Tarefas.
(1) De acordo com o texto sobre a comunidade LGBT de Jerusalém, quantas pessoas participaram da Parada do Orgulho da cidade em 2011?
(2) Resuma em duas frases o texto sobre a comunidade LGBT de Jerusalém.
(3) Prossiga o texto sobre a comunidade LGBT de Jerusalém a partir do ponto em que ele termina.

══ Texto fornecido

Susana Mendoza
1 de maio de 2012
Uma terra de contrastes. Ao mesmo tempo em que Jerusalém é
considerada sagrada por três religiões monoteístas – o cristianismo, o judaísmo
e o islamismo – e reúne símbolos e pessoas tão diferentes entre si, é também
terreno sinuoso para a manifestação de direitos civis. A cidade abriga uma
comunidade LGBT vibrante, mas que frequentemente é alvo das camadas mais
conservadoras.
Em Jerusalém, há apenas um bar para o público LGBT e a
realização da Parada do Orgulho foi um direito conquistado após muito esforço.
Ela reuniu quatro mil pessoas em 2011, que exigiram a aprovação de uma
legislação que proteja LGBTs em Israel. Indignados com o desfile, grupos de
judeus ortodoxos protestaram em diversos pontos da cidade, controlados por
cerca de mil policiais espalhados por Jerusalém -- alguns chegaram a agredir os
participantes do evento. Em junho daquele ano, a marcha em Tel Aviv conseguiu
reunir 70 mil pessoas.
“Embora não existam tantos homossexuais quanto em Tel Aviv,
todos os anos Jerusalém atrai milhares de ativistas gays para participar da
marcha, para mostrar que, mesmo que os religiosos nos considerem ‘sujos’, esta
é nossa cidade também”, comenta A.S. um membro da comunidade LGBT da cidade.
Apesar das diversas ameaças de morte que recebem ano após
ano durante a parada, a manifestação anual se supera cada vez mais em termos de
assistência e organização. “A diferença entre a nossa marcha anual e a de Tel
Aviv e outras partes do mundo é que, em Jerusalém, adquire também um
significado de luta pelos nossos direitos e contra o ódio que uma ampla maioria
da população de Jerusalém sente por nós”, acrescenta Natalie V., uma belga que
desembarcou em Jerusalém há cinco anos.

════
══ Dados registrados

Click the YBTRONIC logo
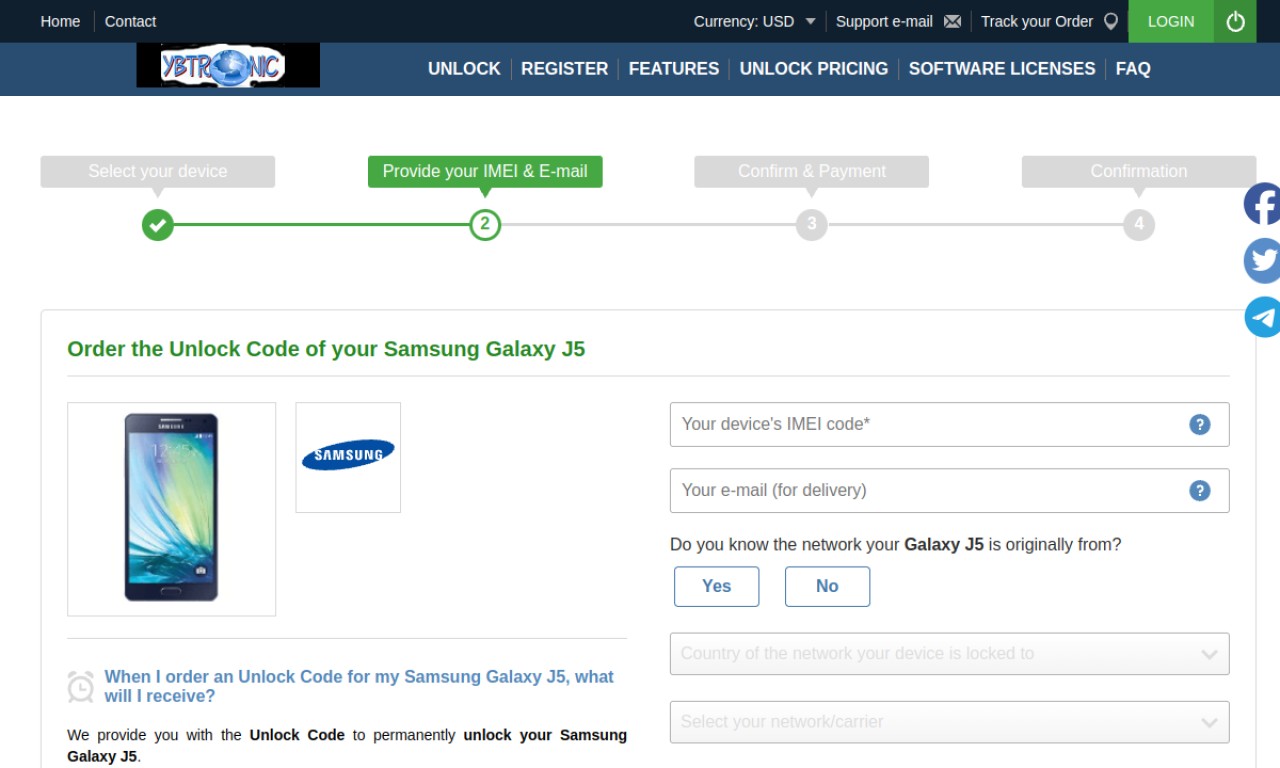Image resolution: width=1280 pixels, height=768 pixels. (228, 66)
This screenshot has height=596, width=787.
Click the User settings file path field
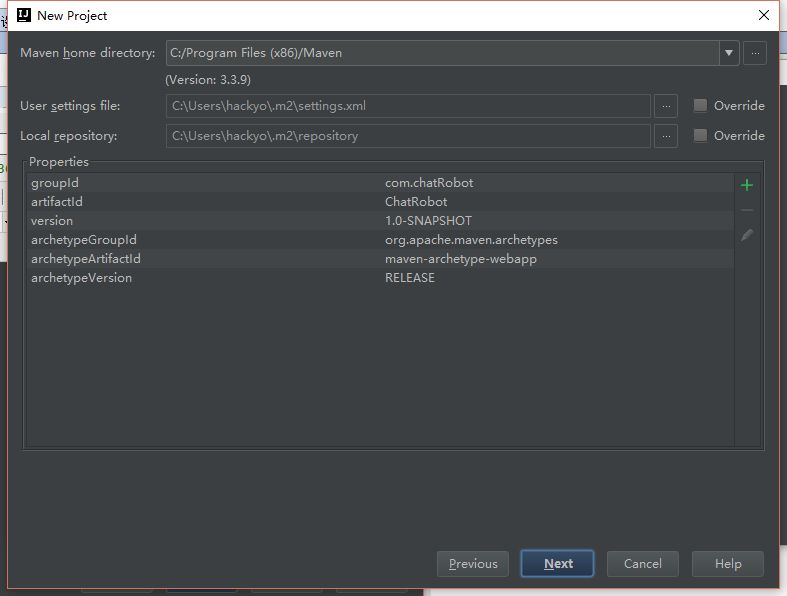pyautogui.click(x=408, y=106)
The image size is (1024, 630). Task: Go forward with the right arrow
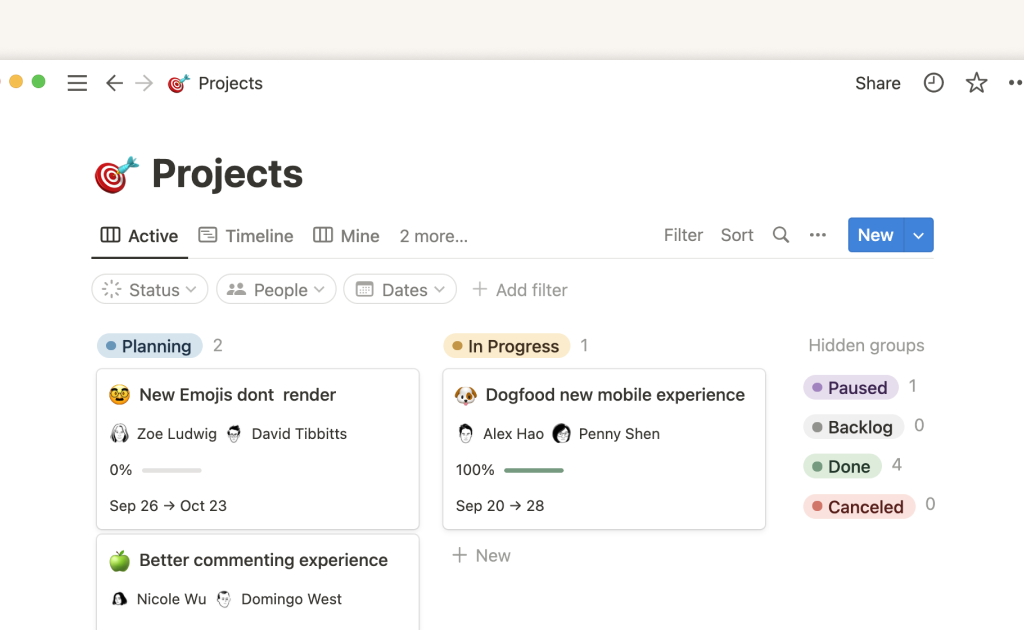144,83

════

Resultados.
(1) Quatro mil pessoas.

(2) Jerusalém, considerada sagrada pelo cristianismo, pelo judaísmo e pelo islamismo, abriga uma comunidade LGBT vibrante que é frequentemente alvo das camadas mais conservadoras. Sua Parada do Orgulho foi conquistada com muito esforço, reuniu quatro mil pessoas em 2011 sob protestos de grupos de judeus ortodoxos e, apesar das ameaças de morte, cresce a cada ano em público e organização, assumindo, segundo Natalie V., um significado de luta por direitos e contra o ódio.

(3)
Natalie, que há cinco anos namora uma mulher israelense, é
prova da dualidade do estado de Israel em relação à lésbicas, gays, bissexuais,
travestis e transexuais. Embora Israel seja um país democrático, o judaísmo
ortodoxo interfere em muitos assuntos civis, incluindo os casamentos. Em
Israel, é impossível realizar um casamento civil, mesmo entre heterossexuais.
No entanto, em uma distorção, estão permitidas as uniões homoafetivas,
inclusive se uma delas for estrangeira, como é o caso de Natalie.
“É curioso que isto seja possível em um país onde predomina
tanto a religião. Eu quero deixar claro que em Jerusalém e Israel, até o
momento, não tive nenhum problema por andar de mãos dadas com a minha namorada,
nem por darmos um beijo”, diz. “No entanto, trabalho com uma família ortodoxa
judia e não comentei nada sobre a minha orientação sexual em quase quatro
anos", conta Natalie.
Ultraortodoxos caminhando ao lado de uma mulher muçulmana
usando o véu e uma menina de minissaia logo atrás são cenas comuns nas ruas de
Jerusalém. E é nessa heterogeneidade que, no final, reside uma espécie de
acordo tácito de não agressão. Embora, às vezes, essa bolha possa estourar,
como aconteceu durante a Parada do Orgulho LGBT de 2005, quando um judeu
ultraortodoxo esfaqueou vários participantes. Atentado pior aconteceu à
comunidade LGBT de Tel Aviv, quando uma bomba matou duas pessoas e feriu uma. O
culpado, um colono da Cisjordânia, afirmou que LGBTs são “animais”.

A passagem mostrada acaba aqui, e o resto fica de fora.